Sunday, September 21, 2008

11 Step Plan

I have been in contact all last week and over the weekend with a very important person in finance (manages over 100 billion). There were some terse exchanges but he asked me what I would do. I wrote an email and he forwarded it onto Washington. I had no idea he was going to do that and would have changed some of it if I would have known. I realize none of this stuff will be implemented but it was cool it made its way to Washington. Below is the exchange. You should probably read my email first at the bottom.

Email to me and XXX

Thanks Jason.

XXX- I'm not sure if you are checking this email account right now, but if you are these are ideas from a young hedge fund manager with what I would refer to as simple common sense. Sometimes we all get too close to the issue and it helps to get a truly independent view, from someone who is operating alone, and away from the crowd. There are some interesting ideas in here. It's light reading so take a second and take a look.

Since you've gone to Washington, all "hell" has broken lose. Did you know what you were getting in to. Either way, I'm glad you are there working for all of us.

Jason, XXXX is a special assistant to Sec. Paulson. Don't contact him directly.

Hope all is well with both of you.

All the best.
XXXX

My original email

First my apologies for the previous email. It was an emotional reaction as I see my industry being destroyed.

Below I describe 11 steps of what I would do now if I had absolute power. There is no perfect answer. The commercial real estate blow up is going to be a 2009 story and the corporate bank debt blow up is going to be a 2009 - 2011 story. We are headed for depression. This may give us a fighting chance to avoid that.

The primary problem is that A + B = A +B. It does not equal A + B + C. Investment bankers constantly try to convince you that it equals A + B + C, that was the whole CDO scam. I believe the entire U.S. banking system is insolvent. You cannot somehow deal with that and magically create value.

1) Have Hank Paulson, Ben Bernanke, John Mack, your calpers counterpart, and others stand at a chalk board and write "there are real problems in the U.S. economy and it is not short sellers" 10 times. They have got to recognize the issue.

2) Declare a 7 day investment bank holiday where every investment banker in America works for Paulson and Bernanke for free.

3) Identify 1,000,000 homes in America that are for sale or in foreclosure the government can buy at market prices. Assuming $200,000 per home that costs 200 billion. Bulldoze them and pass a law that mandates the lots be sold over a 5 year period 10 years from now. Put a law in place that to reverse this sale has to be approved by 2/3 of Congress

4) Examine every bank in the United States and mark every asset to current market prices. EVERY ASSET. Take the bottom 1000 banks (they will be insolvent) wipe out the equity, merge them with a good bank and take whatever assets need to be taken by an RTC structure of the government.

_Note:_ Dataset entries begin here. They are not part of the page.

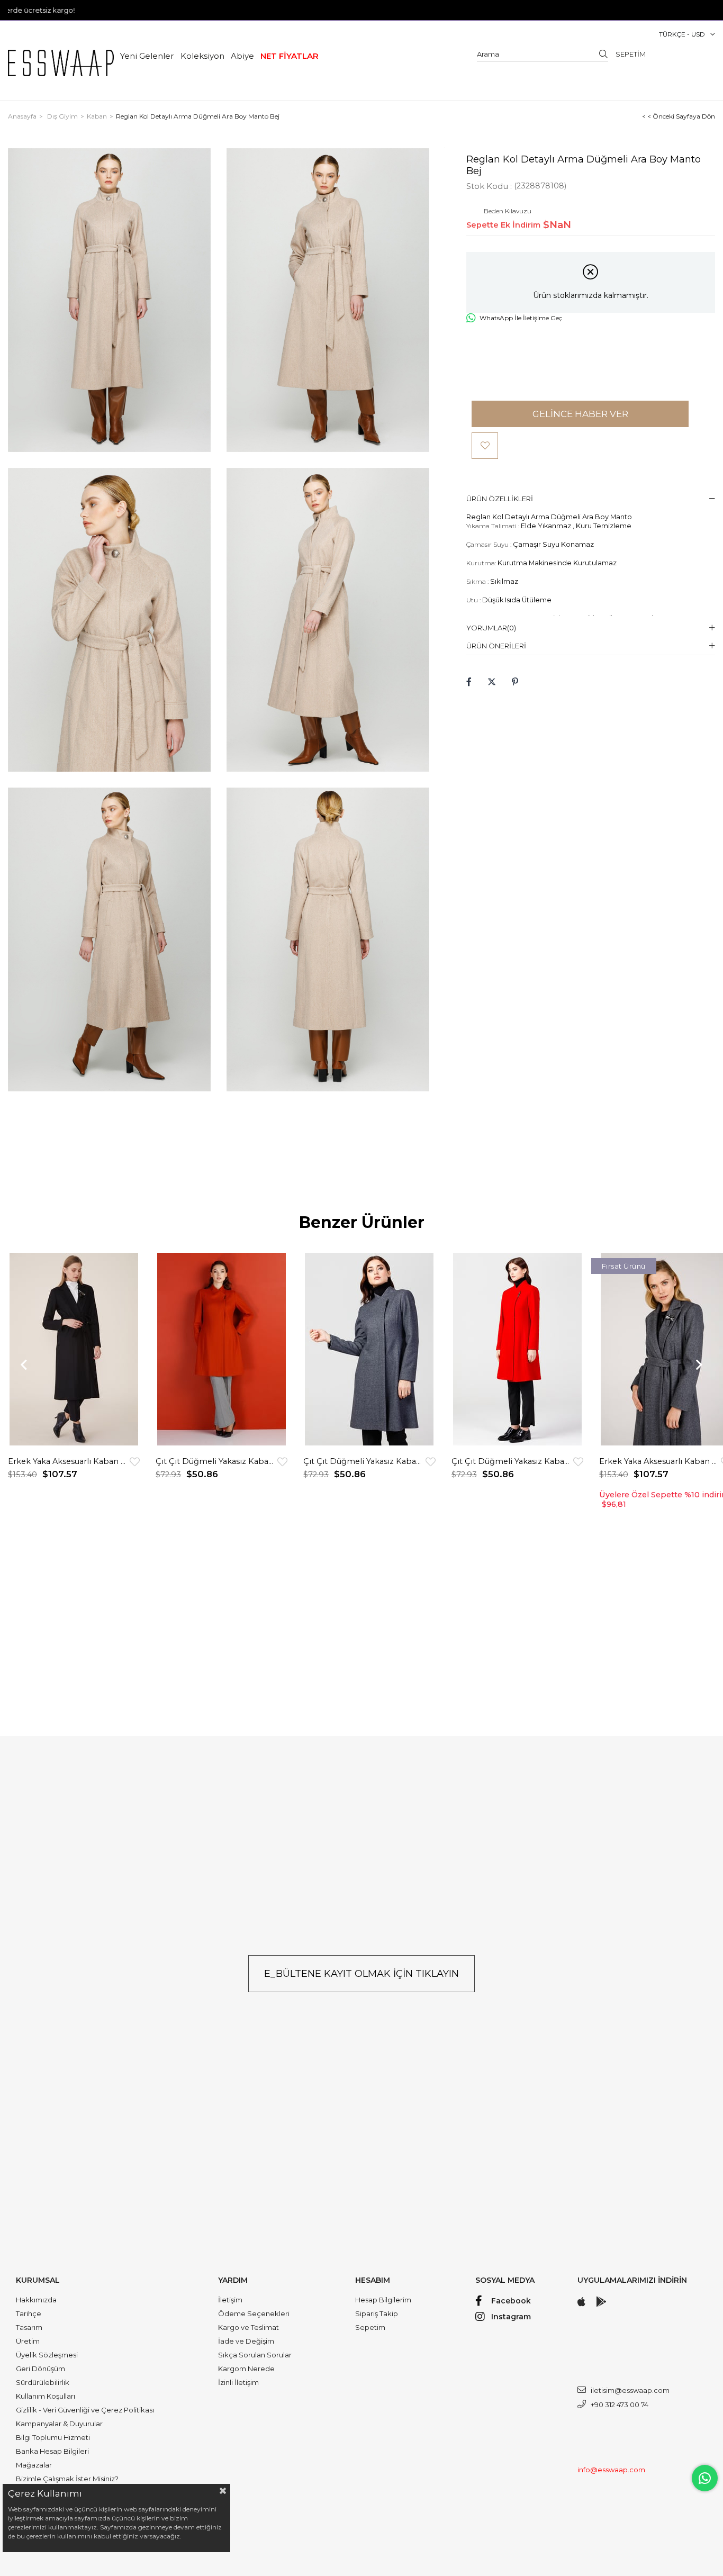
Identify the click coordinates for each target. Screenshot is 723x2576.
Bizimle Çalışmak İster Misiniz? (67, 2478)
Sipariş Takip (376, 2313)
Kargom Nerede (246, 2368)
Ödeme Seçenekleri (254, 2313)
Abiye (242, 56)
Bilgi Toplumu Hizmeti (53, 2437)
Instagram (511, 2316)
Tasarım (29, 2327)
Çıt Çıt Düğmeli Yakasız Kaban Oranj (216, 1461)
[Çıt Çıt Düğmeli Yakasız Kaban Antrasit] (369, 1349)
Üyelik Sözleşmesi (47, 2355)
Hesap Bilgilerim (383, 2299)
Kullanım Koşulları (45, 2396)
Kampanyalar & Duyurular (59, 2423)
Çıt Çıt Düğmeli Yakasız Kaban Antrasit (364, 1461)
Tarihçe (28, 2313)
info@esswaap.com (611, 2469)
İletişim (230, 2299)
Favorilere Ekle (135, 1462)
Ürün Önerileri (496, 645)
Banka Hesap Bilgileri (52, 2451)
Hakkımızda (36, 2299)
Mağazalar (34, 2465)
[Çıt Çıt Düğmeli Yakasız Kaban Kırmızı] (517, 1349)
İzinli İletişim (238, 2382)
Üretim (28, 2341)
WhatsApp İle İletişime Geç (521, 318)
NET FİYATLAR (289, 56)
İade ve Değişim (246, 2341)
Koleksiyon (202, 56)
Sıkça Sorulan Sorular (255, 2355)
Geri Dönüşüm (40, 2368)
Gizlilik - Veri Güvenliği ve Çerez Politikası (85, 2410)
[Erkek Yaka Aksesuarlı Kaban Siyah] (74, 1349)
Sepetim (370, 2327)
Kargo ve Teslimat (248, 2327)
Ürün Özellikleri (499, 498)
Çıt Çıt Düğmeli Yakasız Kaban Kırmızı (512, 1461)
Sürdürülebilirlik (42, 2382)
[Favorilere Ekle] (485, 445)
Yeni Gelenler (147, 56)
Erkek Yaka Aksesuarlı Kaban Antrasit (660, 1461)
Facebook (511, 2301)
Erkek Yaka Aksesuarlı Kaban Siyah (69, 1461)
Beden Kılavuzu (507, 211)
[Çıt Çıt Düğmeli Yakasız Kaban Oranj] (221, 1349)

5) Take the second thousand banks and take the junk assets off the balance sheet at market prices. Make these 1000 banks sell preferred stock to the government in return.

6) Merge Goldman and Morgan Stanley with Wachovia or Washington Mutual taking what bad assets needed to by the RTC. All 3 above will probably cost between $400 and $800 billion.

7) Identify $500 billion in government programs you can cancel to try to save the dollar

8) Establish extensive regulatory oversight over the CDS market.

9) Backstop the entire money market industry for 6 months. Not this little 50 billion sham thing they came up with.

10) Cut interest rates to 1%. This needs to be reversed quickly if it becomes obvious that the market has stabilized.

11) Remove the short selling rule and pass a law that would require Congress to vote by a 2/3 majority for any such short ban again. That will restore confidence that the market will be a market.

Like I said this won't solve everything. It will go along way to helping. You have to a functioning banking system. Ours is insolvent. Not short sellers made problems, insolvent.

2 comments:

Anonymous said...

I would add something more specific that nobody seems to be talking about. How about we define the necessary loan documentation and programs for home loans to ensure that a statistically respectable amount of people can actually pay their debts even with 20% swings in house values?

It seems to me that we are trying to fix the market, without working on what got us into this mess in the first place. The underlying issue was that the government created programs and allowed banks to make money on loans that didn't make sense. The government, through the Community Reinvestment Act, forced FDIC insured banks to invest in many bad loans. At the same time, mortgage underwriters found new ways of stupidity to get loans closed only to sell them off and get the risk off their books (now this appears it was short-sighted).

Right now, if the home loans got moving again, the same mortgage underwriters, house appraisers and realtors will continue to collude to get people loans when they can't pay them unless the markets refuse the bad loans. Even if they don't accept them at first, if the government doesn't create laws, it will happen again eventually.

Market Seer said...

It will happen again any way even if you do pass new laws. Nothing is new under the sun. Everything looks similar to something before. It will have different names or be pitched differently. Your right of course in your assessment but you could change it around and apply to the S&L crises, the roaring 20s leading into the Depression, even the South Seas Bubble. Different names but history is continually telling the same old story.